BERLIN — With the first free, all-German election in nearly 60 years only days away, the hoopla and sense of anticipation by rights should be almost uncontainable.
Can Chancellor Helmut Kohl cap the most successful year of his political life by becoming the first freely elected German leader since Gen. Kurt von Schleicher last inherited the mantle in a November, 1932, election?
Or might his Social Democrat opponent Oskar Lafontaine manage an unlikely upset and place Europe's richest nation in socialist hands?
Whatever the answer, there are scant clues in the German press.
Indeed, with a few notable exceptions, what should be the campaign of the half-century has drawn so little media attention that the average German newspaper reader could scan a week of headlines and be forgiven for not knowing it was even under way, let alone nearing its conclusion.

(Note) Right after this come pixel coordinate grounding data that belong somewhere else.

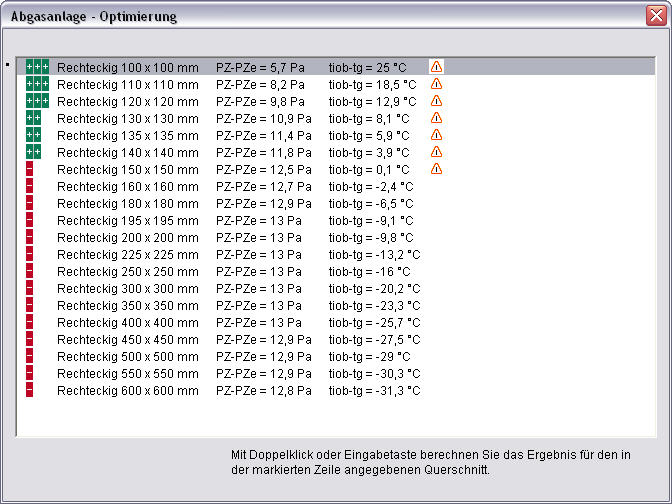Screen dimensions: 672x504
Task: Click tiob-tg = -27,5 °C value
Action: point(374,339)
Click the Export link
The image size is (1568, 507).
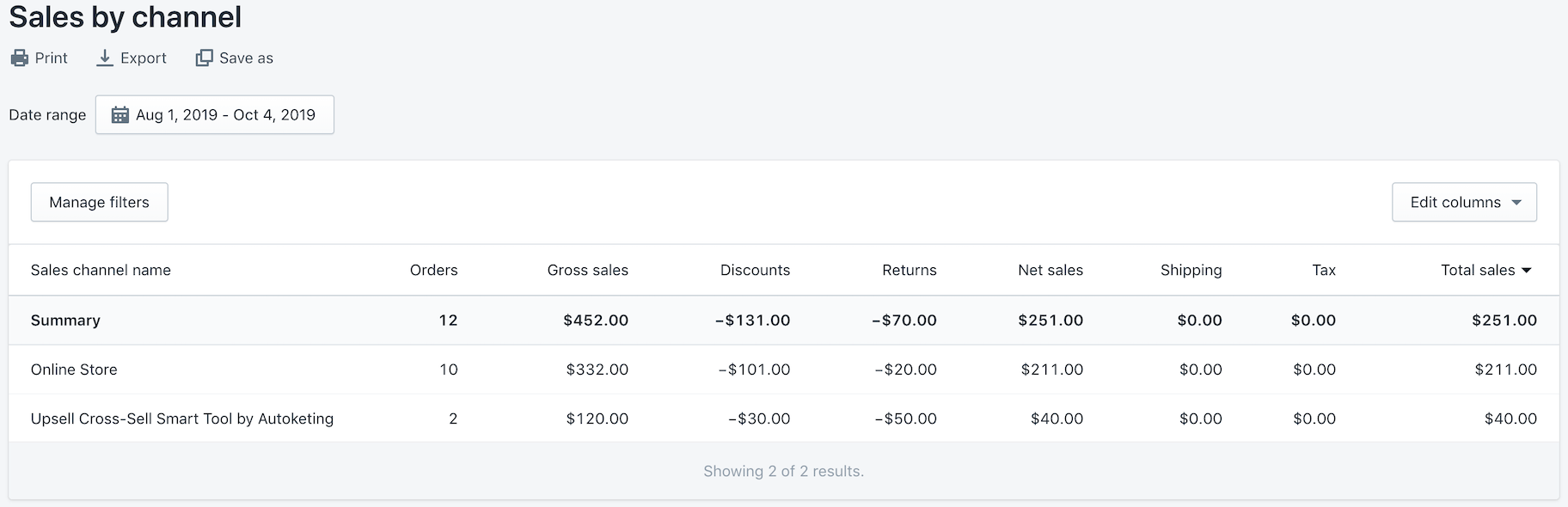click(x=144, y=58)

Often ignoring the election completely on their front pages, German newspaper editors have instead focused on other subjects--such as the search to rename the region that for 40 years was called East Germany.

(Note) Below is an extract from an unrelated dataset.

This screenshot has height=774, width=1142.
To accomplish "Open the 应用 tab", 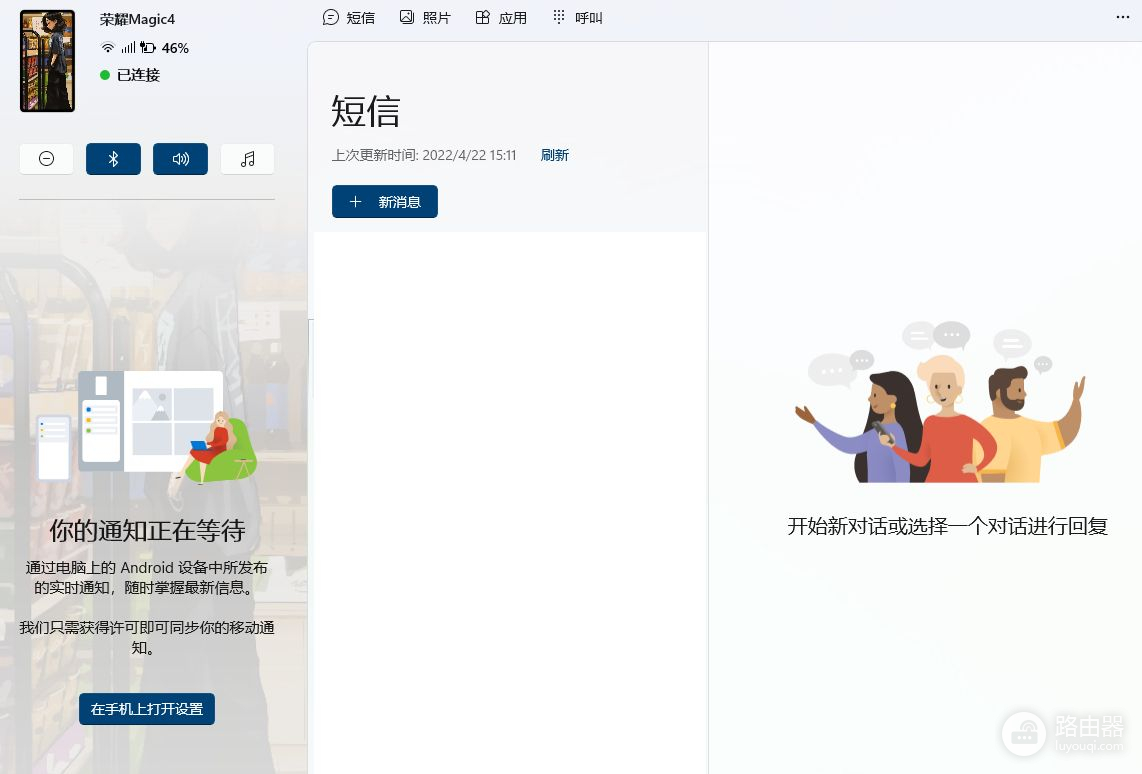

After mulling such options as, "eastern Germany," "the former East Germany," "ex-East Germany" and "the eastern part of Germany," the Berliner Morgenpost recently reported officials have found the answer in the letters FNL--an acronym for Five New Laender, or the five federal states recently created from the territory.
"Unsure of how they should call it, the Bonn bureaucrats have decided on their own in favor of the abbreviation that now increasingly appears in internal memos," the paper reported.
Elsewhere, papers both high brow and low brow have consistently pushed the election campaign out of the limelight.
The weekly Die Zeit, considered Germany's most thoughtful voice of center-left political opinion, has devoted more space than most to the campaign, but left its front page free mainly for foreign policy issues. At the other end of the market, readers of the mass-circulation Bild-Zeitung learn far more about the alleged romantic entanglements of tennis star Steffi Graf's father, or the anguish of a 30-year-old baroness for her seriously ill 64-year-old husband, than the lives of leading political figures involved in the election Sunday.
Bild-Zeitung did come up with a three-part series on Lafontaine, but only a small "teaser" ran on the front page, and that was dominated by a caricature of the socialist politician with a Pinocchio-like nose.
"Election interest isn't great," admitted Edgar Piel, spokesman for the Allensbach Institute, one of Germany's leading opinion research organizations. "There's a feeling the result is already known, so what's the point in debate?"
Indeed, Kohl's center-right coalition has a solid lead in the polls, with few voters remaining undecided.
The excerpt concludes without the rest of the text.